Using the Crate to “Train” Your Dog to the House
Always make the crate a pleasant place for your dog to be. If your dog is already house trained and your dog is not a chewer, you can add some soft bedding, such as towels, blankets, or a dog bed inside the crate. Items that are soft that smell like you are particularly good for dogs that are newly adopted, as it will create a pleasant association for the dog with your scent, and this actually is helpful for dogs that are anxious when left alone. However, be sure to monitor this to make sure that the dog doesn’t chew on these items or kick them to the side and eliminate on them. If the dog does this you may need to not leave any bedding in the crate. Give the dog something to chew on, such as a toy. Make sure that the toy is a sturdy one that will not break or be digested by the dog while he is in the crate with it and you are unable to supervise him.
If you are consistent, the dog should quickly learn that the crate is a nice place to be—he gets to lie down in a soft spot and gets to chew on something he enjoys. Dogs who are “house trained” with the crate tend to be less destructive with your household items when left out of the crate because they associate chewing with being in the crate. Puppies under 12 months of age should still be supervised in the house however because the teething stage is a powerful stimulant for chewing. You can also feed the dog in the crate. Many dogs will eat their dinner and cuddle up and fall asleep in the crate. With puppies, you will need to wake them up to take them out to eliminate, and then you can bring them back to the crate to go back to sleep.
If your dog shows anxiety about being in the crate, crate him for very tiny increments. Let him in the crate for 5 seconds and let him out. Repeat. When he appears calm for the 5 seconds, increase to 10 seconds. Repeat. When he has learned to be calm with 10 seconds, increase to 20 seconds, and so on. Do not lock him in the crate and leave if he is anxious. You can also feed an anxious dog in the crate -split his meals up into ten portions, and feed him each portion stretched out during the day to increase the positive association with the crate. Let him out immediately after eating. For his last meal of the day, make it a particularly good meal by adding some sprinkled cheese, or a dab of peanut butter, or some beef or chicken broth to his kibble, and then put it inside the crate and shut the door without letting him in. Wait a minute or two to get him eager to enter the crate and then open the door to let him have his reward. It won’t take long before most dogs will be begging to be let in their crate!

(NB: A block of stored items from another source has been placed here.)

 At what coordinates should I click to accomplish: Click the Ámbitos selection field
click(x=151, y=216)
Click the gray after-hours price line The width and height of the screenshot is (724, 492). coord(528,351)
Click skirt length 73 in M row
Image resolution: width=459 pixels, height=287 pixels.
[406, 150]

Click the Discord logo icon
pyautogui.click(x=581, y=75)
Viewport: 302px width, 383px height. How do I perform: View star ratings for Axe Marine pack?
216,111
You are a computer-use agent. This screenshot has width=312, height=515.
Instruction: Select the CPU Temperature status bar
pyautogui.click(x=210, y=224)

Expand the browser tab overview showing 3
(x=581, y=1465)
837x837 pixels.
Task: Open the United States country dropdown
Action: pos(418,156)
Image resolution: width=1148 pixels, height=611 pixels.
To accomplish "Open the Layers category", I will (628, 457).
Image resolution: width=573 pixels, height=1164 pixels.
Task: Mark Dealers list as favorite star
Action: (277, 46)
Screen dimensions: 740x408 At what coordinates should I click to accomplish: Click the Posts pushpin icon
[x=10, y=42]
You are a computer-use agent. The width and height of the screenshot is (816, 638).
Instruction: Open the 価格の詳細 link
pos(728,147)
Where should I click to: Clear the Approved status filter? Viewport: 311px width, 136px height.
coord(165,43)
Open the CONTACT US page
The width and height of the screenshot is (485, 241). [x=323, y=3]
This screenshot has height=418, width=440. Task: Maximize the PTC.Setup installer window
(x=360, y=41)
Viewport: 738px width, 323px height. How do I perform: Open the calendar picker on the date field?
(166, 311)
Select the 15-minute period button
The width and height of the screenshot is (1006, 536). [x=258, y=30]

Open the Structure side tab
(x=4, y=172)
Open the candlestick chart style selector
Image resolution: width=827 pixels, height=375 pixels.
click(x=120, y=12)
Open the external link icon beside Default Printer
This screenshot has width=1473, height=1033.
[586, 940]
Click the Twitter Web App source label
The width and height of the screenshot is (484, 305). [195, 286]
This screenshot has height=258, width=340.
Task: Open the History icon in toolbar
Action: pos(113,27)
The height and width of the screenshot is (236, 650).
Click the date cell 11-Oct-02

Another method for helping a dog to enjoy the crate is through the use of toys that you can stuff with food such as the Kong, Busy Buddy or Buster Cube, among others. You can stuff the hollow rubber toys with food treats and then give the toy to your dog when he goes in the crate. Most dogs will become very fixated on getting the food out of the toy and will forget about the fact that they are in the crate. You can stuff these toys with a little bit of peanut butter; cream cheese, cheese wiz, cottage cheese, applesauce, plain yogurt, dog biscuits, etc. Be creative! You may even try to freeze it, as this makes it harder for the dog to get the food out and increases the time his attention will be occupied.
Another method for getting your dog used to the crate is to set him up in the crate with some toys and then set the crate near where you will be. For example, if you are sitting down to read the newspaper in the kitchen, set the crate in the kitchen where the dog can see you, and then sit down and read. If you planning on watching a TV show, set the crate up near the couch and proceed to watch your show. Intermittently talk to your dog in a calm, happy tone of voice to let him know he’s being a good boy for calming lying in the crate.
Once you have successfully trained your dog to accept the crate, you can leave the crate open in your house. You may find that your dog will go into the crate and lie down there on his own with the door open, as dogs are “den” animals and instinctively enjoy a nice cozy place they can snuggle into and retire from the world.
- Don’t leave your dog’s collar on when he is crated. A collar can catch on the metal grating and accidentally injure the dog.
- Don’t put the crate in a high traffic area of your house. Find a nice, quiet area for your dog so he will not be overly stimulated by noise and activity passing by him.
- Don’t let children, adults or other animals in the home tease the dog in the crate.